| Set of tasks |
A. In the forum thread about pH probes, what buffer value does Soilwork tweak the pot to after adding the buffer to the water?
B. Write the next part of the forum thread about pH probe care, continuing from the point where it stops.

| Supplied passage |

◆ ◆ ◆ ◆

Tho this recomedation of replacing bnc probes is also vague and just a recomendation if used in a worse case scenario and in very high concentrated solutions. It doesn't mean they stop functioning after x amount of time... I still got a 15 year old hana bnc probe and it still functions perfectly and stored properly and hana makes indeed very good quality products but still recomend to replace it each year.

Bottom line is in our aquariumwater pH probes have much less to suffer if you compare it with using them for growing tomatoes etc..


----------



## Soilwork (24 Nov 2016)

Thanks to all.  Much appreciated.  I should have been clearer.

The distilled/RO water is to be placed in a container (250ml) then you add the buffer 6.86 and tweak the pot to this value.  I then rinse the probe in RO then check the reading with the ph4 buffer sachet.  I've had my meter for a good while and have never kept it moist or calibrated it before as I didn't know how important this was.  

Seemed fairly accurate during calibration.


----------



## zozo (25 Nov 2016)

◆ ◆ ◆ ◆

Dataset rows:
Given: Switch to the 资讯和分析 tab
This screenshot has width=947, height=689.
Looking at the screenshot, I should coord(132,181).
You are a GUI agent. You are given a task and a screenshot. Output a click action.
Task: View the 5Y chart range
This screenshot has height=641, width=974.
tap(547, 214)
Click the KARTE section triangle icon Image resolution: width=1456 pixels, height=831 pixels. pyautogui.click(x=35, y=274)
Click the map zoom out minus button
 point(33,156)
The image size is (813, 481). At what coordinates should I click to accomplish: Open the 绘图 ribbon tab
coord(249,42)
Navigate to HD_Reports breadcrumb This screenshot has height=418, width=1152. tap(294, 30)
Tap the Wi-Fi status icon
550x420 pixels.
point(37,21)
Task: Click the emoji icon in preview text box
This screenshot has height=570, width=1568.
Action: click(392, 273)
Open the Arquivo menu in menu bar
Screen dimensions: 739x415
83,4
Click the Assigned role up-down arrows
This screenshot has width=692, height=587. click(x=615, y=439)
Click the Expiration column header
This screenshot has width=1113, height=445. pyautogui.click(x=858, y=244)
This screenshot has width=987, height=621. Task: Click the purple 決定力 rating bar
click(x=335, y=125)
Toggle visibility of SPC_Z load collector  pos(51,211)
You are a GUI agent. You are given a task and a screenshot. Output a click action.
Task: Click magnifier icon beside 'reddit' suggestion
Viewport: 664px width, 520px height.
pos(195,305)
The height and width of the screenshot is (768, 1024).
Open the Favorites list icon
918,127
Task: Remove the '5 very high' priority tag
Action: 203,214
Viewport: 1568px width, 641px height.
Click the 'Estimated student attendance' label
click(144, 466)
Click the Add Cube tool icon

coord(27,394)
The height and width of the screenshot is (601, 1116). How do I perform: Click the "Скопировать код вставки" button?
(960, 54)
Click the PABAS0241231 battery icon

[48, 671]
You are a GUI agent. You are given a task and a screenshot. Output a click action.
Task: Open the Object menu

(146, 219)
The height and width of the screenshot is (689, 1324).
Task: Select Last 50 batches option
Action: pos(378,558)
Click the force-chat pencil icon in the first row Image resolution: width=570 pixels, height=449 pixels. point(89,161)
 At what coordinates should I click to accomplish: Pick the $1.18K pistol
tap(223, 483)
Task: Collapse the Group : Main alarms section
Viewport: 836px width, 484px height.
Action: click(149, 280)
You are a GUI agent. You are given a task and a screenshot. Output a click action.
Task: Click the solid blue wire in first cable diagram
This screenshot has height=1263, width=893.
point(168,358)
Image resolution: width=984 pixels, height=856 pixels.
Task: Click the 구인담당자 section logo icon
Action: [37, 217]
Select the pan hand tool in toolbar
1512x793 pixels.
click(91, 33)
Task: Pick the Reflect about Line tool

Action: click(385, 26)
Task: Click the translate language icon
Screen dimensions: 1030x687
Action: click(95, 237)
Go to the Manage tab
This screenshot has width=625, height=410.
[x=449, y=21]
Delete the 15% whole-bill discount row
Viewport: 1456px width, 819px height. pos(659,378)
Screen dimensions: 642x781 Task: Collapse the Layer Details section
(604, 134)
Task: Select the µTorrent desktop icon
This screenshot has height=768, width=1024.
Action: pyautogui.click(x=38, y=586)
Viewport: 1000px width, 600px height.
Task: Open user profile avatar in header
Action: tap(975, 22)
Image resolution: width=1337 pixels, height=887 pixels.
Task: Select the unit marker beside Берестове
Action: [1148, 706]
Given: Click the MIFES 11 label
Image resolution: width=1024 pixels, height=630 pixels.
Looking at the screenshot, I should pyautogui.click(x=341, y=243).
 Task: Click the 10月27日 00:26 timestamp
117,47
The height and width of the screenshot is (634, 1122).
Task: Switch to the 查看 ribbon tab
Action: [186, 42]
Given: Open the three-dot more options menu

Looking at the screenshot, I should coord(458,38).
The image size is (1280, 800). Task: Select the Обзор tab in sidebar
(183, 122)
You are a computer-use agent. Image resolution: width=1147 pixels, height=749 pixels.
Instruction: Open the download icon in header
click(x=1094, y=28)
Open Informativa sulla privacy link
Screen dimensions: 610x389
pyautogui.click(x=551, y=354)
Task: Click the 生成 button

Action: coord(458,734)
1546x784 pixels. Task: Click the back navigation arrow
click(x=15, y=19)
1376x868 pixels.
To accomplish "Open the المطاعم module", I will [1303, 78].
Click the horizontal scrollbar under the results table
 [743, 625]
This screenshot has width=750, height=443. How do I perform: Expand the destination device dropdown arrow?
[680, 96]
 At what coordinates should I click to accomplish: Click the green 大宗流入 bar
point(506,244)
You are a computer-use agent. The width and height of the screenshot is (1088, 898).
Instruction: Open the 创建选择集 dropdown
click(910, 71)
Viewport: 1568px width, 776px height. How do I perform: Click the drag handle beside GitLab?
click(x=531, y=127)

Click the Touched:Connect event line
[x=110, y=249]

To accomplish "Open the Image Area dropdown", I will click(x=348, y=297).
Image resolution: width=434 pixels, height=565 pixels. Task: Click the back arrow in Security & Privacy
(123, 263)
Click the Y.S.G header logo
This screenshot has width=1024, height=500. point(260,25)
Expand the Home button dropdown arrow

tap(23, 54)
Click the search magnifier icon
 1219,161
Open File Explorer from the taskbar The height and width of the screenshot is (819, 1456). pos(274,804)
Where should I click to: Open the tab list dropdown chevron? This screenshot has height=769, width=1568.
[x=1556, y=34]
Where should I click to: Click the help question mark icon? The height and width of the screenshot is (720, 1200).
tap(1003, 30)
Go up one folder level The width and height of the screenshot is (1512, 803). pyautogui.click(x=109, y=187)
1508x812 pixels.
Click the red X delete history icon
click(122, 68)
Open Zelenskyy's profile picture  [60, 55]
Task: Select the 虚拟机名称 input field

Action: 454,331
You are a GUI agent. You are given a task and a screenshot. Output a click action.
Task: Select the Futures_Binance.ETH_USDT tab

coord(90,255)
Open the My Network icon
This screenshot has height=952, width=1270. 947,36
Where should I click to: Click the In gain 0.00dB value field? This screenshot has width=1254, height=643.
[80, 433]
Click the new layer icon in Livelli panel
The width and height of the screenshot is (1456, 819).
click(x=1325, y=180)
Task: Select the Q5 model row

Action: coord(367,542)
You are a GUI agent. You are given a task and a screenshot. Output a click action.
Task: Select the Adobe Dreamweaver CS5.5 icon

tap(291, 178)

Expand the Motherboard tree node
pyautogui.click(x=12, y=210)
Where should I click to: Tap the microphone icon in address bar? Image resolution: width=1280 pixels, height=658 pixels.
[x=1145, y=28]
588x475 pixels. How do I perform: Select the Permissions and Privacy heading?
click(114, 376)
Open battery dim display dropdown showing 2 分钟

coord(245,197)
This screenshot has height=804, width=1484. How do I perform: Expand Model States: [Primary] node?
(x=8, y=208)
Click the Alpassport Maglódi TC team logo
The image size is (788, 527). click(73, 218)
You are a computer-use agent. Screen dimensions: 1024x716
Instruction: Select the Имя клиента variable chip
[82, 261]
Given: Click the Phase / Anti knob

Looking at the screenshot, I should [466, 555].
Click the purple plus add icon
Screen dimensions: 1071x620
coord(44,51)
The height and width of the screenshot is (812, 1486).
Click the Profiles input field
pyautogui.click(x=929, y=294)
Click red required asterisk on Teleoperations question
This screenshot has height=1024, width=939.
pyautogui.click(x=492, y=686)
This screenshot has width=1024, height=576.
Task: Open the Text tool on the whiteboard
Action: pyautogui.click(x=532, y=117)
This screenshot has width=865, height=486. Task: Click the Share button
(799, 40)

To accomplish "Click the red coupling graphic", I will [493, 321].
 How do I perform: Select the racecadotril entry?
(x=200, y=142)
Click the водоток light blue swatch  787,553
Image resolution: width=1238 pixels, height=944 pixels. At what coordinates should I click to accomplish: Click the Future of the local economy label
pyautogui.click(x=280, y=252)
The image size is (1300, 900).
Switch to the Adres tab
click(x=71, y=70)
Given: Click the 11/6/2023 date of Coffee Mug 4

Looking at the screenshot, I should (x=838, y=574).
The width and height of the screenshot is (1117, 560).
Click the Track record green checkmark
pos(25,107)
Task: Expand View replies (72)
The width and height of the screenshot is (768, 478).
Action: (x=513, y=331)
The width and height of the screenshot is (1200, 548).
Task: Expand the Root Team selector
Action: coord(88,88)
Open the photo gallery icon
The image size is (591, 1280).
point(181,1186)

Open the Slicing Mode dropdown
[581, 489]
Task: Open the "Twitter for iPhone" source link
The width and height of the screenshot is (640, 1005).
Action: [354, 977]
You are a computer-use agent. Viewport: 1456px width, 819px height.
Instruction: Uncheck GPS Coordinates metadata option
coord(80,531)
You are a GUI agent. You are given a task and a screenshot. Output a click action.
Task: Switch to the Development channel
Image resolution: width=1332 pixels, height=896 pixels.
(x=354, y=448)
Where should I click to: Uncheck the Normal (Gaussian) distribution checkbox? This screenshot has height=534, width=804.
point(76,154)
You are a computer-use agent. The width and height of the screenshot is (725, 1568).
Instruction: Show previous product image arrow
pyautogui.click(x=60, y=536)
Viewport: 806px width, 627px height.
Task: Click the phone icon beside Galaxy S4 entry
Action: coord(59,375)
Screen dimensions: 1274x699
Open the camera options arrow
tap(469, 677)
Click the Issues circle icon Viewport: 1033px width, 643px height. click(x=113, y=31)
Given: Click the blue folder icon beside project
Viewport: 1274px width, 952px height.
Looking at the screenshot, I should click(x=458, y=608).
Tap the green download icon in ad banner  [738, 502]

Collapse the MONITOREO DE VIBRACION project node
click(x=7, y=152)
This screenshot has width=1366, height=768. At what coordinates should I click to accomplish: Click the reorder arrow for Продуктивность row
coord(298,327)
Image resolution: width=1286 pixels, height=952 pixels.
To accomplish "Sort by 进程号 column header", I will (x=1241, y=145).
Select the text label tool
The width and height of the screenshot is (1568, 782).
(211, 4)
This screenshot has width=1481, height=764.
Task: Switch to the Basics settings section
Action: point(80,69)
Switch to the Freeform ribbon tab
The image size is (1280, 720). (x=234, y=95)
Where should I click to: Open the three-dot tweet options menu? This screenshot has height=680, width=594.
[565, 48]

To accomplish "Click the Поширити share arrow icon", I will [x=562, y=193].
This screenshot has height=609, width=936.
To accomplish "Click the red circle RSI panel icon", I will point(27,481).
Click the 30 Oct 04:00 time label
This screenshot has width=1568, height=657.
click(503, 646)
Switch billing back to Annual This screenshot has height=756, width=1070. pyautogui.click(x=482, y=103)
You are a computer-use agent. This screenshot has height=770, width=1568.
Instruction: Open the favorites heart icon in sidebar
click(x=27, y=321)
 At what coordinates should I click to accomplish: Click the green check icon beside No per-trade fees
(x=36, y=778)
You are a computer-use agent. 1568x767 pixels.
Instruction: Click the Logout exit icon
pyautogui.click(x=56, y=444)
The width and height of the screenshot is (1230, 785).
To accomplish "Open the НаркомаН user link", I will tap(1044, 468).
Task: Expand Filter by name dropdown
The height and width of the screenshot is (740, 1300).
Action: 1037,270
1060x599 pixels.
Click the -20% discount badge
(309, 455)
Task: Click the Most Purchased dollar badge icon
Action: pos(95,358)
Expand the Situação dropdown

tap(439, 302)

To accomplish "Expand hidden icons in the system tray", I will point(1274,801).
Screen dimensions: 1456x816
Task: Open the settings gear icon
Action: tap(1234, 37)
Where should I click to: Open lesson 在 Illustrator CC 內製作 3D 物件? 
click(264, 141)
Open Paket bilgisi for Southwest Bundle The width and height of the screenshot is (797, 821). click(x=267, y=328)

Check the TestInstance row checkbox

◆ ◆ ◆ ◆

| Results in order |
A. 6.86

B.
Just for the record and maybe you like to know.. But it actualy is a bit nitpicking and it probably wont influence the reading that much or not at all. Since this pH measuring also just is an approximate vallue and the same with thermometers, if you take 3 different meters you likely will have 3 different readings and impossible to know which one is most accurate. So it al aint realy of such importancy..

But when it comes to calibration the meter should be calibrated closest to the target sample one wants to measure. That's why there are several calibration buffer solution available.4, 7, 9.6, 10 etc. Now the manufacterer makes an assumption about what you want to use it for, since it is a ph meter the assumption is you want to measure acidity.
Most are therefor used in the horticultur where fert sulotions generaly are made acidic depending on what you want to grow down to pH 5 can be recomended. According to this assumption they recomend buffer solution 4 and 7..

Now these meter have a degree deviation this deviation is lineaire the further away we are from the sample the more this devation can be. So to be most accurate should be calibrated near the expected sample reading. Do we want to make the sample pH 5, we need to calibrate first with pH7 as zero point calibration and secondly with pH 4 to be closest to the sample. Do we want a sample from pH 8 then we should calibrate secondly with a buffer of pH 9.6 or pH10 to get most accurate reading.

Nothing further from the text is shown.